Il suffit de passer un moment sur les barrages pour comprendre que la crise actuelle revêt un caractère existentiel. La colère dépasse les revendications dénonçant les trop faibles revenus. Imagine-t-on un pays sans paysans ? Le vertige est philosophique et la contradiction étymologique : les pays, avant de se former en États, ont été des espaces ruraux. Quelles que soient les cultures et les civilisations, les territoires ont été structurés par la capacité des habitants à comprendre et à valoriser leur environnement. Nombre de cosmogonies et de religions monothéistes se sont construites autour des mythes agraires. C’est pourquoi je n’ai jamais séparé culture et agriculture, j’aime parler de société agri-culturelle. L’agriculture est constitutive de l’humanité. Imaginer la détruire, c’est vouloir détruire l’humanité en même temps que le vivant et la biodiversité. Comment ose-t-on demander à ceux qui nous nourrissent de travailler jusqu’à 70 heures par semaine sans qu’ils gagnent décemment leur vie ?
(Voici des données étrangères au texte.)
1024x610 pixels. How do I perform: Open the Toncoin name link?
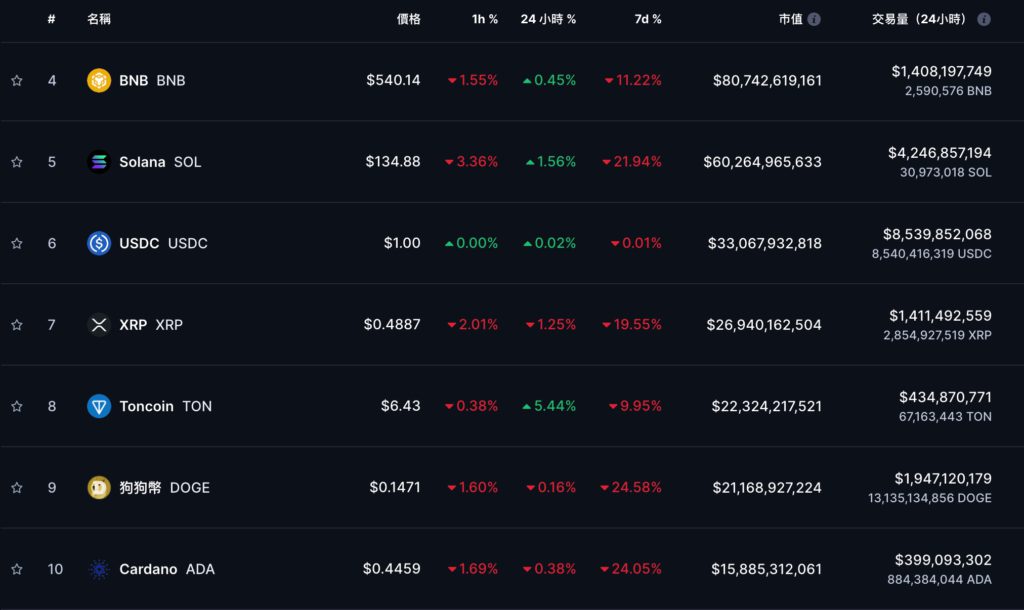[146, 406]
« Détruire l’agriculture, c’est vouloir détruire l’humanité »

Il y a trente ans, nous avions lancé l’alerte contre la signature des accords du Gatt sur les tarifs douaniers et le commerce, qui posaient le postulat que l’agriculture était un produit de marché comme un autre. Cela s’est traduit par des accords de libre-échange comme celui signé en novembre avec la Nouvelle-Zélande, qui terrifie à juste titre les éleveurs européens d’ovins déjà exsangues (on évoque des importations équivalentes à la moitié de la production française) ou celui actuellement négocié par l’UE avec le Mercosur (communauté économique qui réunit la plupart des pays d’Amérique du Sud).

Le secteur de l’agroalimentaire, toujours plus puissant, pousse à la signature de ces accords qui se traduisent par des concurrences déloyales entre des productions à bas coûts, sans normes environnementales, et des agricultures européennes plus encadrées. Phénomène sans précédent à l’échelle de l’humanité, les agricultures vivrières et les productions nourricières sont menacées. Je crains que ne soit entamé le processus mortifère d’une transformation ontologique du rôle de l’agriculture qui ne serait plus une activité ayant pour but de faire vivre des communautés, mais un système de production de biens de consommation et de spéculation.

« Il est piquant de remarquer qu’à la différence des Verts et de la gauche, l’extrême droite, la droite et les libéraux ont voté à Bruxelles cette nouvelle PAC qu’ils critiquent à Paris. »

L’agriculture est la variable d’ajustement du commerce mondial : ouvrons nos frontières aux poulets brésiliens gavés d’antibiotiques, à la viande de bœuf nourrie au soja dans les zones déforestées d’Amazonie, pourvu qu’on puisse exporter en masse nos avions, nos automobiles, nos produits de luxe ! En 1999, quand nous avions démonté le McDo de Millau, nous refusions déjà cette viande issue d’élevages dopés aux hormones, qui avait été interdite par l’Europe, mais acceptée par le tribunal de l’OMC, l’Organisation mondiale du commerce, qui considérait que ces interdictions étaient des atteintes à la liberté du commerce.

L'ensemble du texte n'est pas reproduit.